With Safe Browsing, Google explains, the list of websites considered malicious is refreshed every 30 minutes, but that represents a long-enough window for some phishing sites to remain undetected by switching domains.
Enhanced Safe Browsing, on the other hand, allows Chrome to check uncommon URLs in real time, meaning that threats can be detected faster. Moreover, a small sample of the suspicious page or download is sent to Google, to help protect other users as well.
For signed-in users, the data is linked to their Google account, so that protections can be tailored to the user when an attack is detected against their browser or account. The data is anonymized after a short period.
Users can turn the feature on by heading to Privacy and Security settings > Security > “Enhanced protection” mode under Safe Browsing. The feature will roll out gradually in Chrome 83 and will arrive on Android as well, in a future release.
Chrome 83, Google says, also makes it more intuitive for users to control their privacy and security settings on desktop systems, with easier to manage cookies, reorganized controls in Site Settings, improved control over the data shared with Google to store in Google accounts and share across devices, and the “Clear browsing data” option now at the top of the Privacy & Security section.
The browser also includes a safety check that allows users to confirm the safety of their experience in Chrome.
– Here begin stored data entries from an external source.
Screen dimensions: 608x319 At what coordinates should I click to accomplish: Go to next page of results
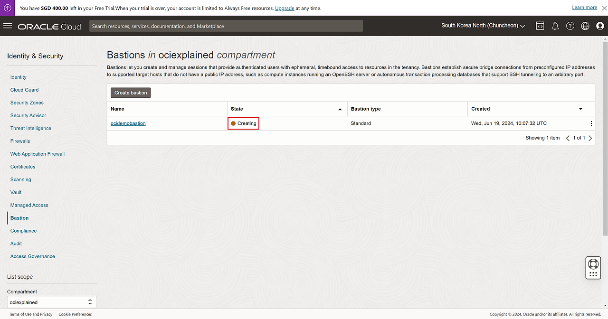(590, 138)
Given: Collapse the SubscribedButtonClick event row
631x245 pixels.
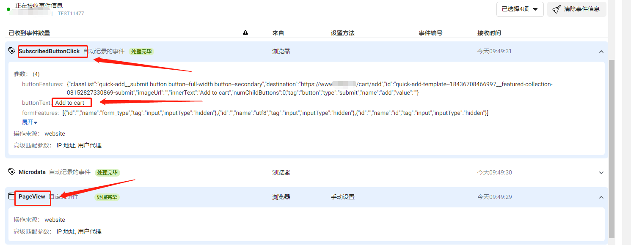Looking at the screenshot, I should (x=601, y=52).
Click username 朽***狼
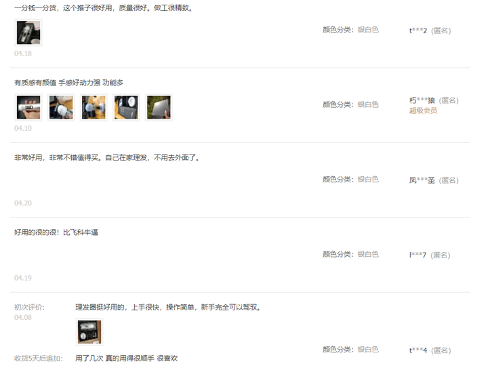Image resolution: width=492 pixels, height=370 pixels. click(422, 100)
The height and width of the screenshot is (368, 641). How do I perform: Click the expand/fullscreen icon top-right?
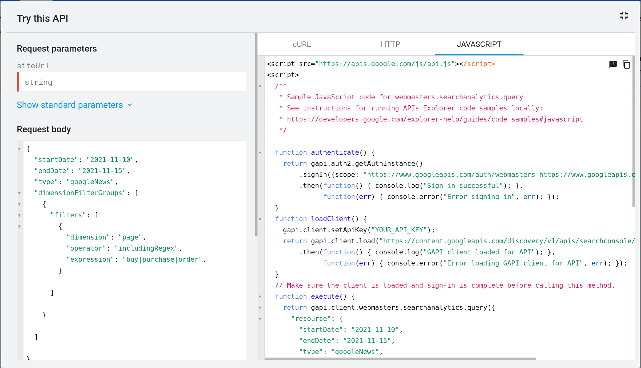tap(624, 16)
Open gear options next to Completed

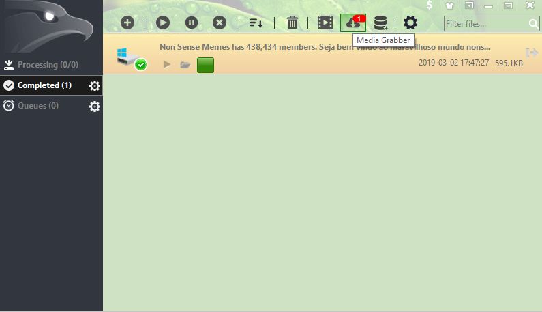pos(95,86)
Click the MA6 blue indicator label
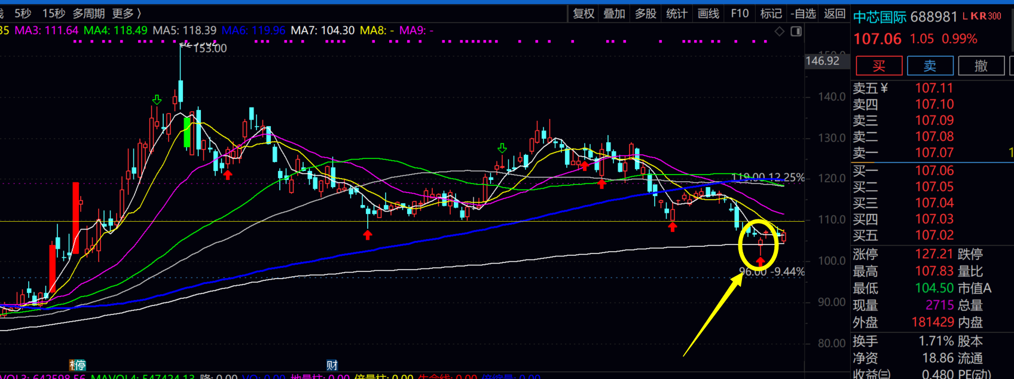The image size is (1014, 379). [253, 30]
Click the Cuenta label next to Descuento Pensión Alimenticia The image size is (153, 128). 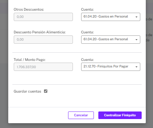click(x=87, y=32)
Thus, they can check whether passwords stored in Chrome have been compromised, if Safe Browsing is turned off, if the latest Chrome version is installed, and if malicious extensions are used.
Additionally, Chrome will be blocking third-party cookies by default when in Incognito mode, and will also provide a prominent control over these cookies on the New Tab page. Thus, users can choose to allow third-party cookies for specific sites.
With the new release, Chrome also gets Secure DNS, where DNS-over-HTTPS is employed to encrypt the DNS lookup, to prevent attackers from knowing which sites the user is accessing. The browser will automatically upgrade to DNS-over-HTTPS if the service provider supports it, but users can adjust or completely disable the feature in the Advanced security section.
Of the 38 vulnerabilities patched in the new Chrome release, 27 were reported by external researchers, Google reveals. These include five high severity flaws, seventeen medium severity issues, and five low risk bugs.
The most important of the vulnerabilities are CVE-2020-6465 (use after free in reader mode), CVE-2020-6466 (use after free in media), CVE-2020-6467 (use after free in WebRTC), CVE-2020-6468 (Type Confusion in V8), and CVE-2020-6469 (insufficient policy enforcement in developer tools).
For the first two vulnerabilities, Google paid $20,000 and $15,000 in bug bounties, respectively. Each of the next two bugs earned the reporting researchers $7,500, while the fifth was rewarded with $5,000. Overall, Google says it paid out over $75,000 in bug bounty rewards to the reporting researchers.